== The input
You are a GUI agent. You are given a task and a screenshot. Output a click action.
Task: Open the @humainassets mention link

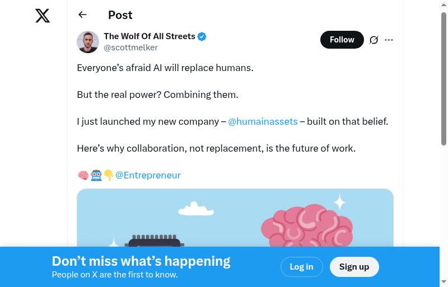click(263, 121)
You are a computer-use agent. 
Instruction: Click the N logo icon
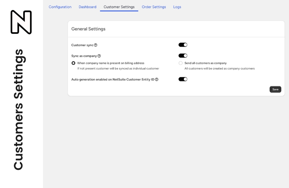tap(21, 22)
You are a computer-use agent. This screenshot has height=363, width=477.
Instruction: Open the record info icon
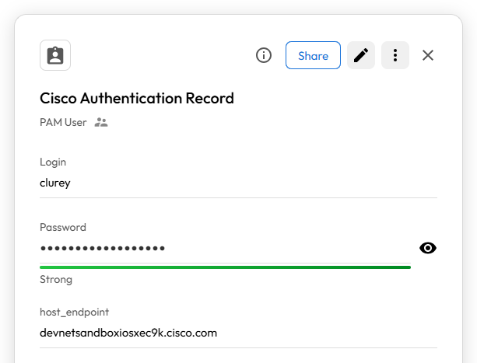point(264,55)
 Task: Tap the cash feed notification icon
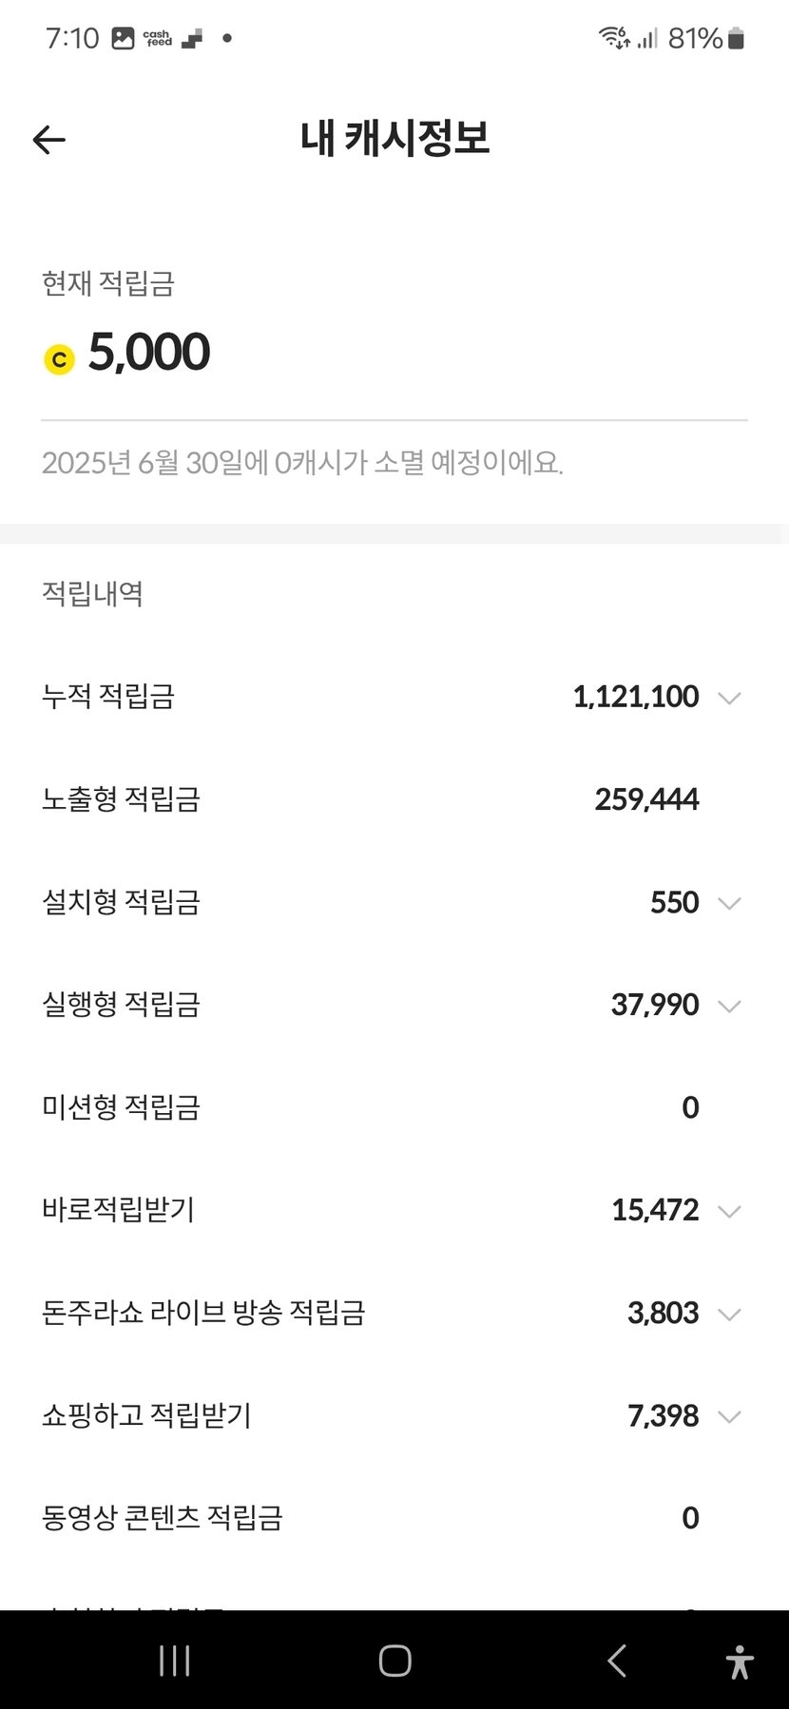[x=158, y=39]

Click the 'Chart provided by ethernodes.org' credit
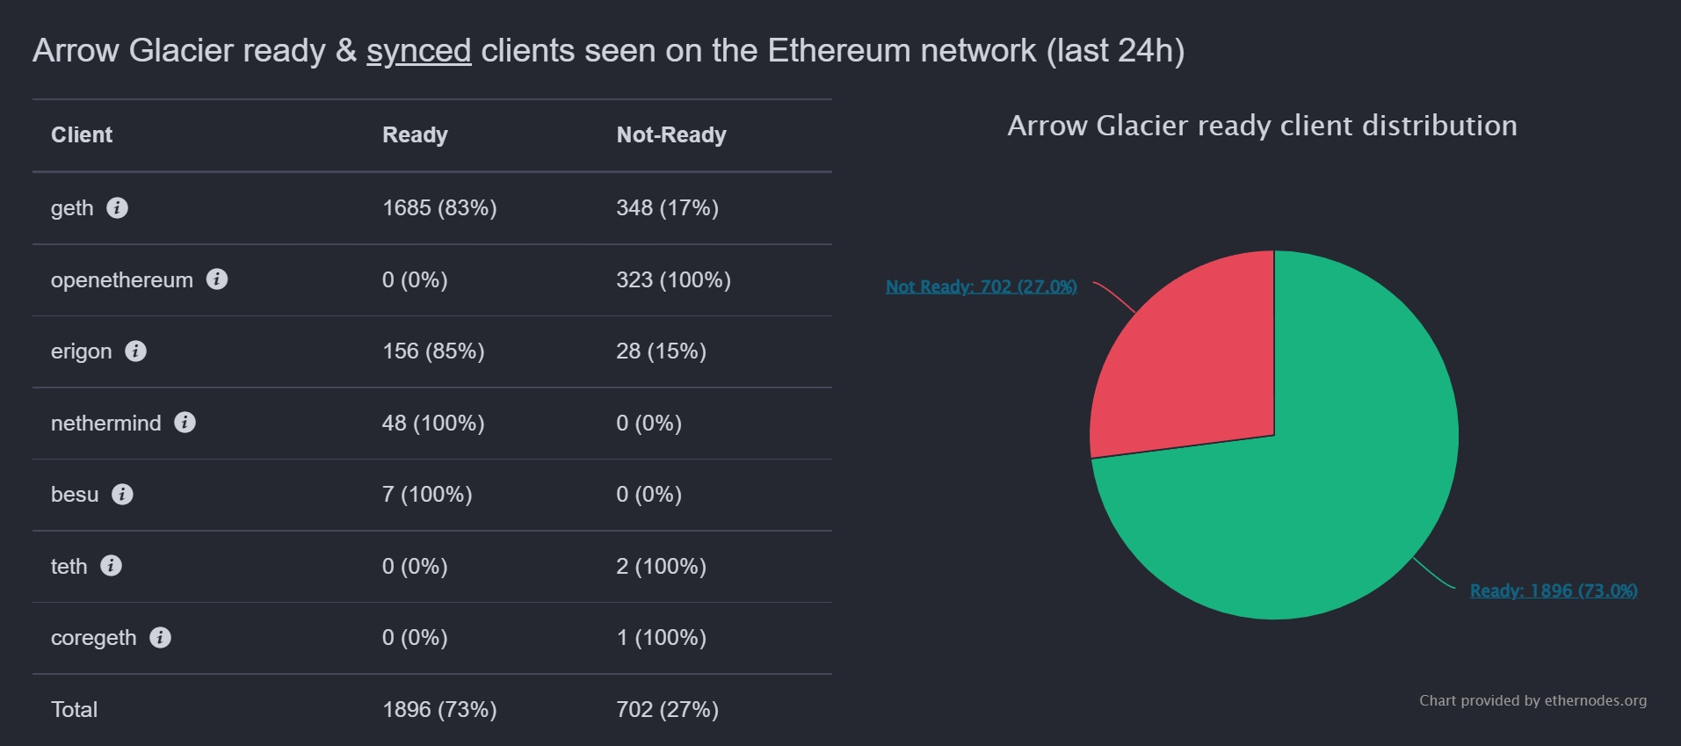(1532, 700)
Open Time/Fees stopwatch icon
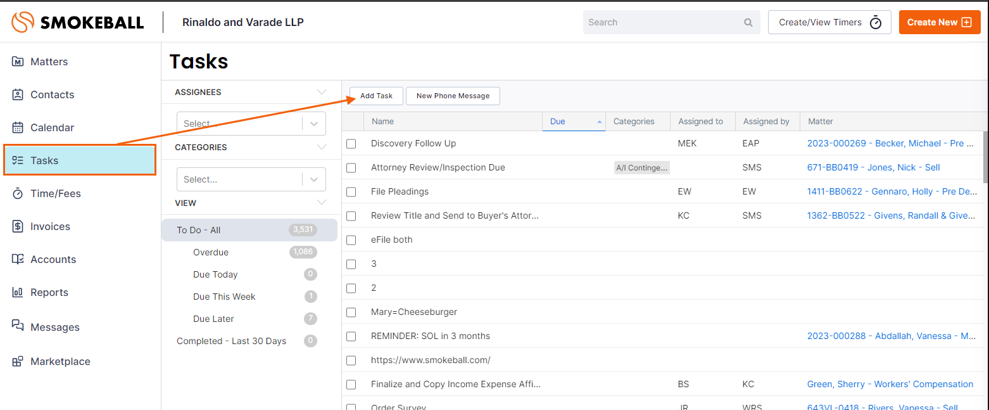The image size is (989, 410). 18,193
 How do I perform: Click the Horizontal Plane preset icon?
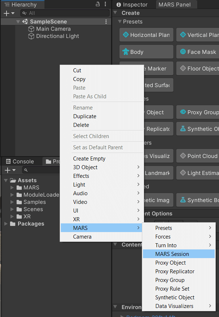tap(126, 35)
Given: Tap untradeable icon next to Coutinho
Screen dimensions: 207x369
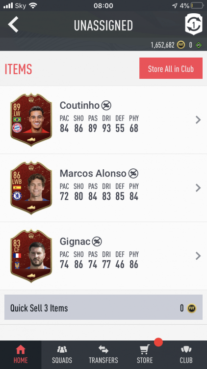Looking at the screenshot, I should 106,105.
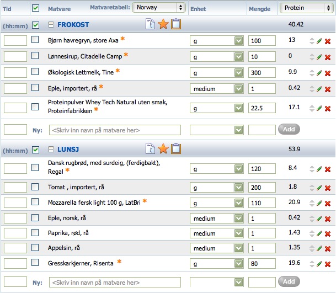Click the copy document icon for FROKOST
Image resolution: width=336 pixels, height=293 pixels.
pos(150,24)
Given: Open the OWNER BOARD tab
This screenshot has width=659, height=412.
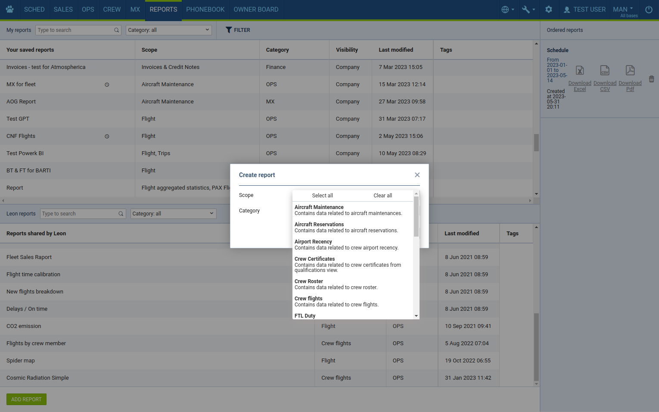Looking at the screenshot, I should [256, 9].
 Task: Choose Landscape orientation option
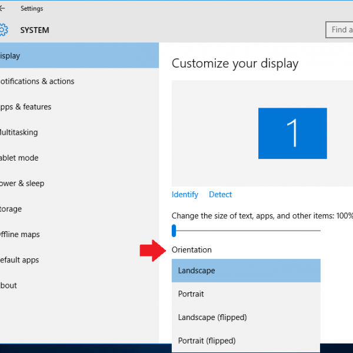coord(246,271)
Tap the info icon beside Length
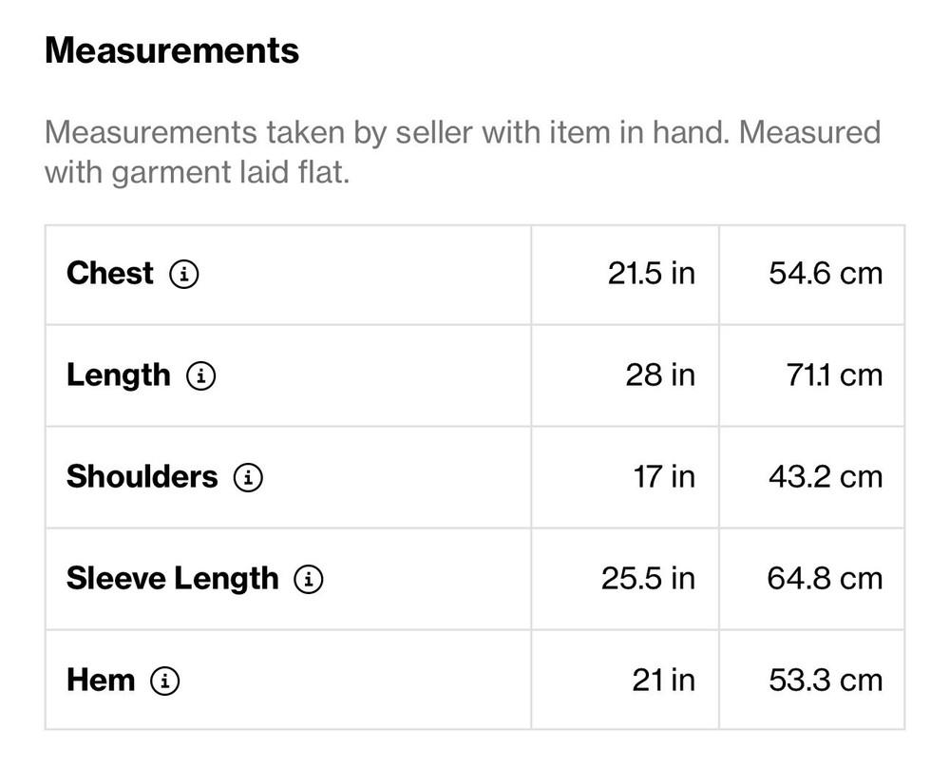950x768 pixels. point(200,376)
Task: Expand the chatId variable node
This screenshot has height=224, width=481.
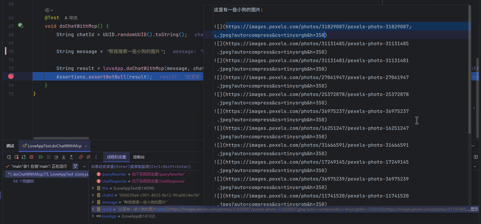Action: coord(93,195)
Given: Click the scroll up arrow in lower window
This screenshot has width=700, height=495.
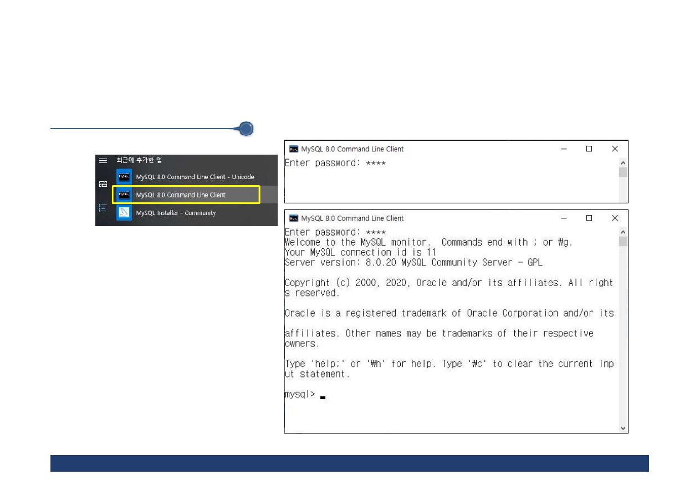Looking at the screenshot, I should [x=623, y=232].

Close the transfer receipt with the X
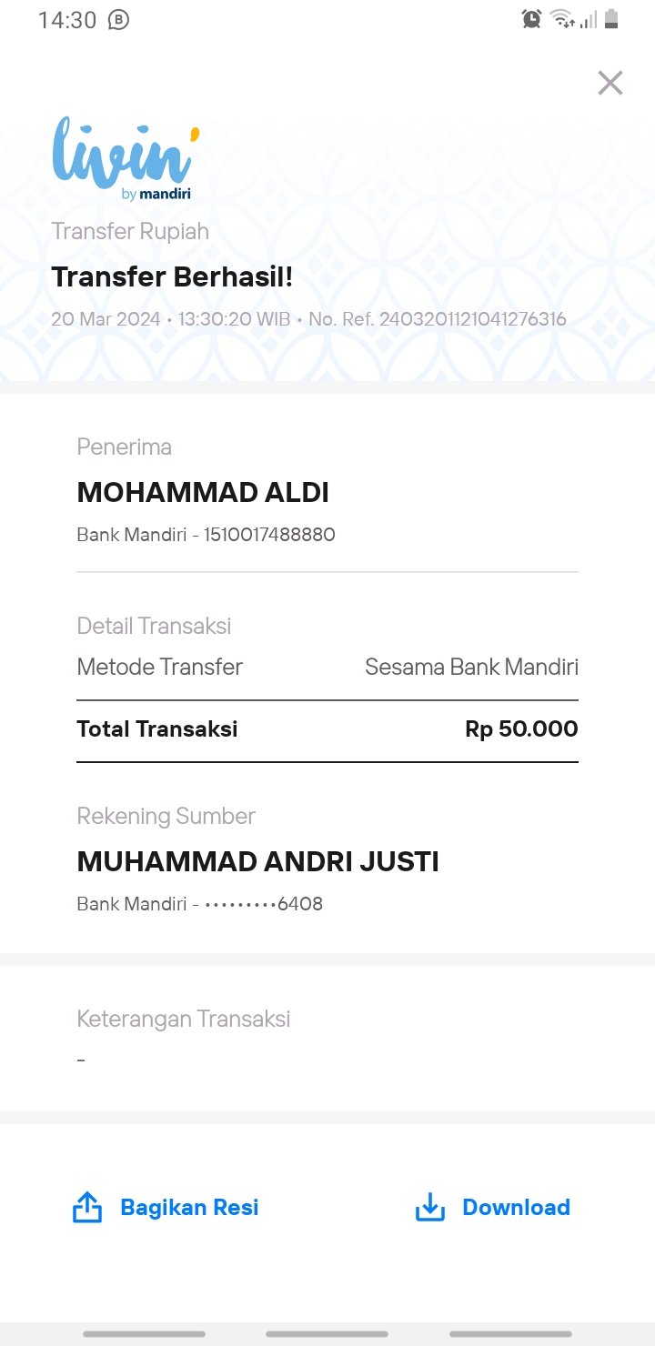[x=610, y=83]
====
__Required work__:
Retype everything in the material word for word, minus pictures.

__Exercise solution__:
You are a GUI agent. You are given a task and a screenshot. Output a click action.
Task: Open the @humainassets mention link

click(263, 121)
You are a computer-use agent. 
Instruction: Click the N logo icon
tap(21, 22)
You are a computer-use agent. This screenshot has height=363, width=477.
Instruction: Open the record info icon
point(264,55)
 Task: Tap the cash feed notification icon
[x=158, y=39]

Click the 'Chart provided by ethernodes.org' credit
(1532, 700)
Open Time/Fees stopwatch icon
The image size is (989, 410). 18,193
 How do I perform: Click the Horizontal Plane preset icon?
tap(126, 35)
Given: Tap untradeable icon next to Coutinho
Screen dimensions: 207x369
Looking at the screenshot, I should 106,105.
Click the copy document icon for FROKOST
Image resolution: width=336 pixels, height=293 pixels.
pos(150,24)
Given: Open the OWNER BOARD tab
This screenshot has width=659, height=412.
Looking at the screenshot, I should [256, 9].
 Task: Choose Landscape orientation option
coord(246,271)
Tap the info icon beside Length
950x768 pixels. point(200,376)
Task: Expand the chatId variable node
This screenshot has height=224, width=481.
Action: coord(93,195)
Given: Click the scroll up arrow in lower window
This screenshot has width=700, height=495.
Looking at the screenshot, I should [x=623, y=232].

Close the transfer receipt with the X
[x=610, y=83]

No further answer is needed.